Patricia Bass, assistant dean, Student Judicial Programs, Rice University
Lecturing and Research: Anthropology and Archaeology, Shamanic Phenomena in Pecos Art; the Philosophy of Rock Art and Rock Art Management
South Africa
February 2000-January 2001

 

Patty Bass standing in front of a panel of San rock art at Giant's Castle in the Drakensberg Mountains of South Africa.

Patricia Bass, the assistant dean of judicial programs at Rice University, is conducting research this year at one of the foremost rock art research centers in the world. The Rock Art Research Institute at the University of Witwatersrand, founded by professor David Lewis-Williams, is hosting the scholar during her year-long Fulbright lecturing and research grant in South Africa.

Bass is conducting a comparative analysis of the cave paintings of West Texas, known as Pecos rock art, and that of the southwestern United States, South Africa and Australia. She is interested in interpreting how the rock art of these regions reflects responses to initial contact with colonialists. For the scholar, the paintings are not only an artifact of ancient culture but "the archaeology of ancient thought."

Bass received her doctorate degree with a dissertation on the rock art of Texas and then embarked on what became a decade of higher education administration. While those years were rewarding, she looks upon her Fulbright as an excellent way to transition into continued research in her area of expertise.

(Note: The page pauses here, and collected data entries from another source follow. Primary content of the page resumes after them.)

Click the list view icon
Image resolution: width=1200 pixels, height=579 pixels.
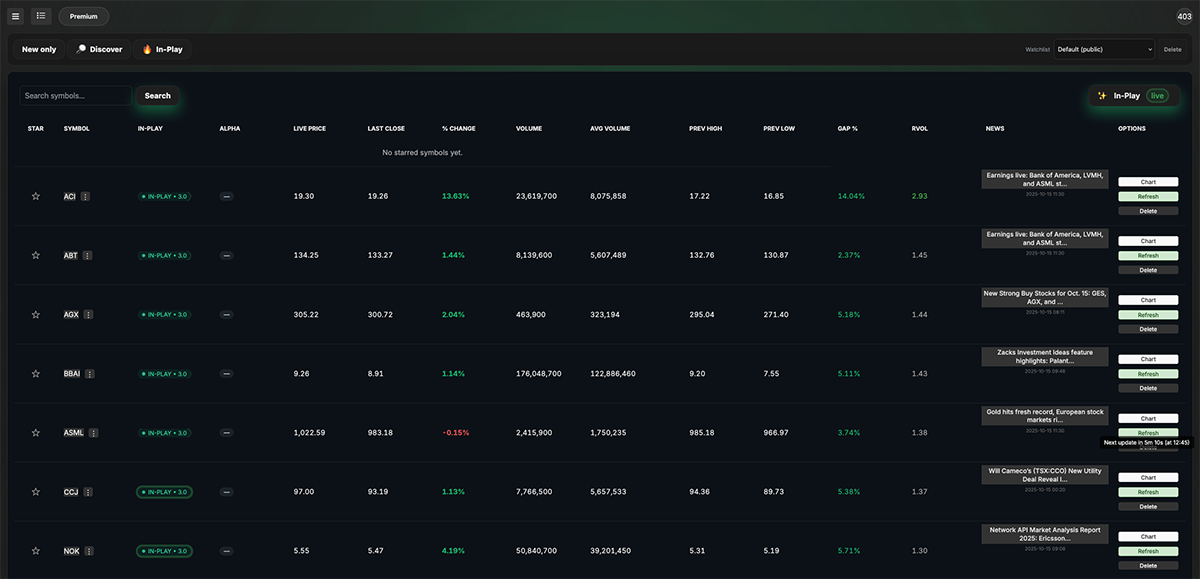point(40,16)
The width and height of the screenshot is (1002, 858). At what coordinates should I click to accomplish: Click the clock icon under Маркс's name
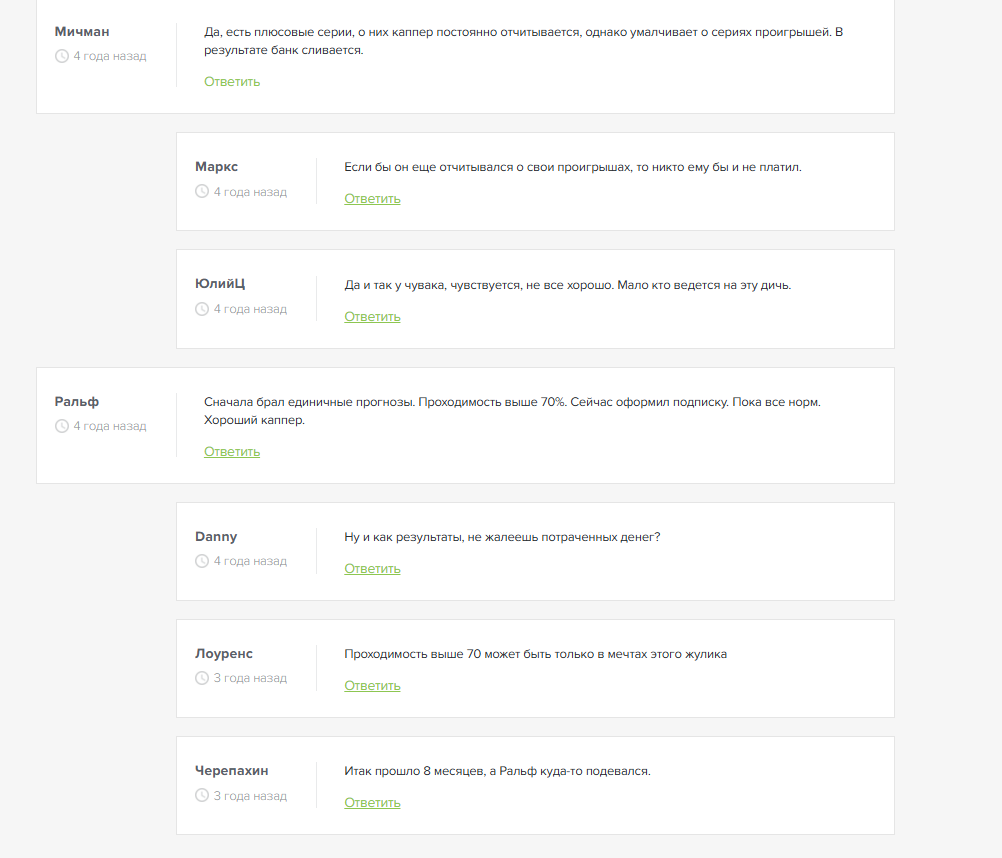pyautogui.click(x=202, y=192)
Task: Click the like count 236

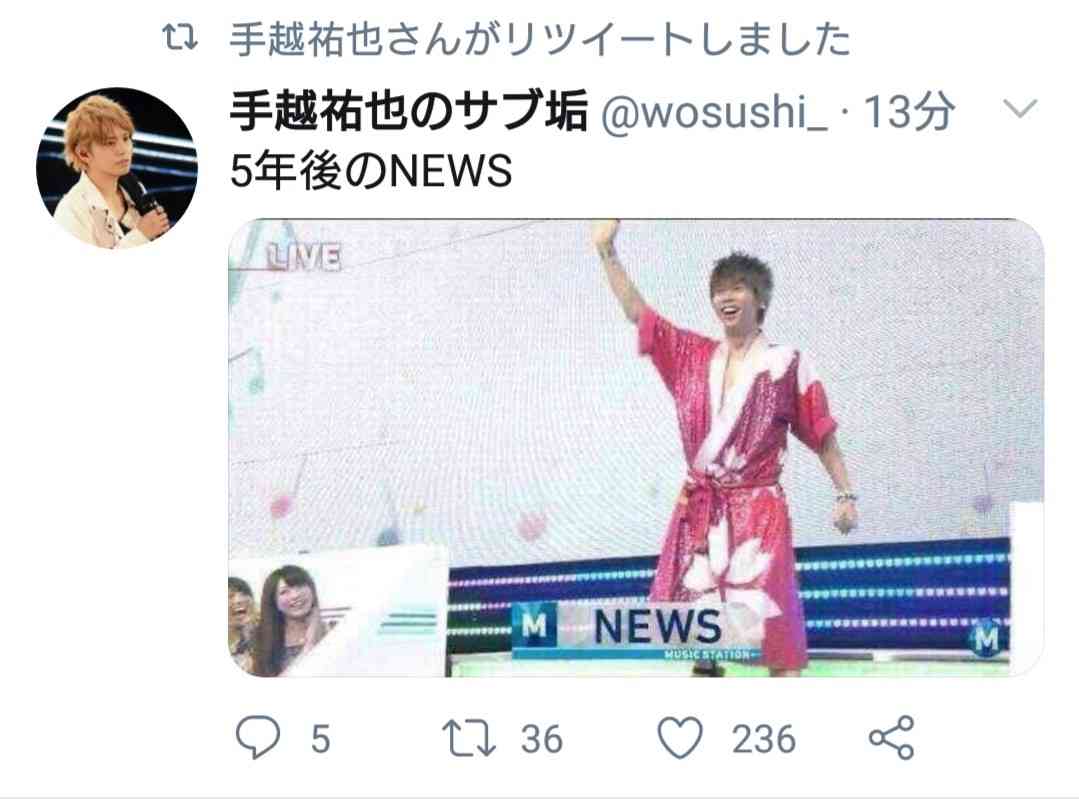Action: pos(763,740)
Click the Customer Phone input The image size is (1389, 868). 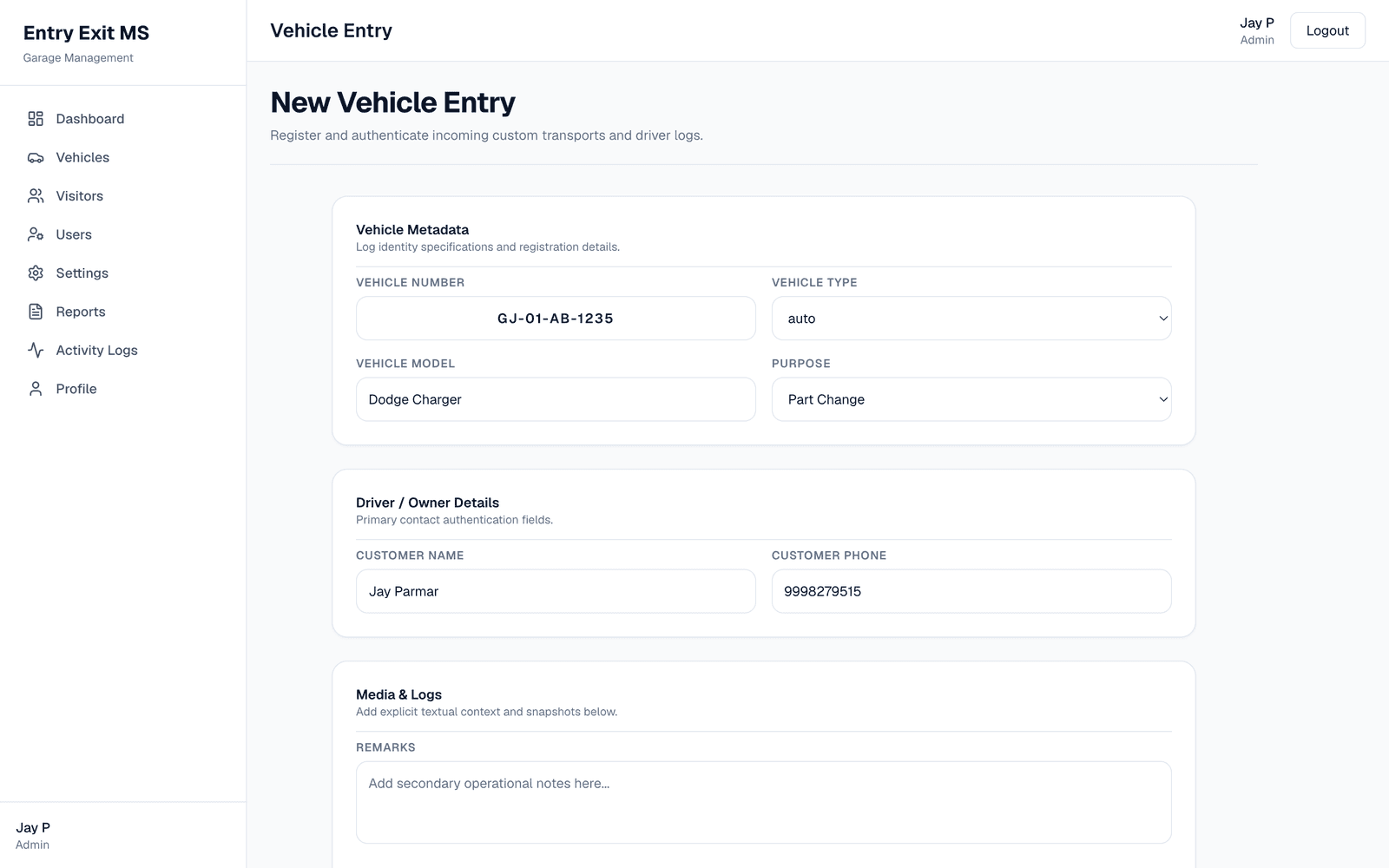(971, 591)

Thus far, Bass has taught cognitive archaeology, archaeological theory and a course on U.S. rock art to her students in South Africa. She cocurated an exhibition on the 21 years of rock art research conducted at her host institution entitled "Seeing and Knowing" and is consulting on planning for a Malilangwe Heritage Center. In April, Bass participated in a symposium honoring the retirement of professor David Lewis-Williams that resulted in a paper to be published as "Seeing 'Whitefellas': contact-era images in rock art." In addition, she has been part of numerous field trips around South Africa with Dr. Benjamin Smith, Director of the Institute, and her other colleagues at RARI. She has also found time to prepare for presentations on comparative rock art at the University of Potchefstroom and the University of Cape Town scheduled for this fall. Her grant activity, while it includes lecturing, comprises 80-percent research--something she refers to with passion as an "intellectual luxury."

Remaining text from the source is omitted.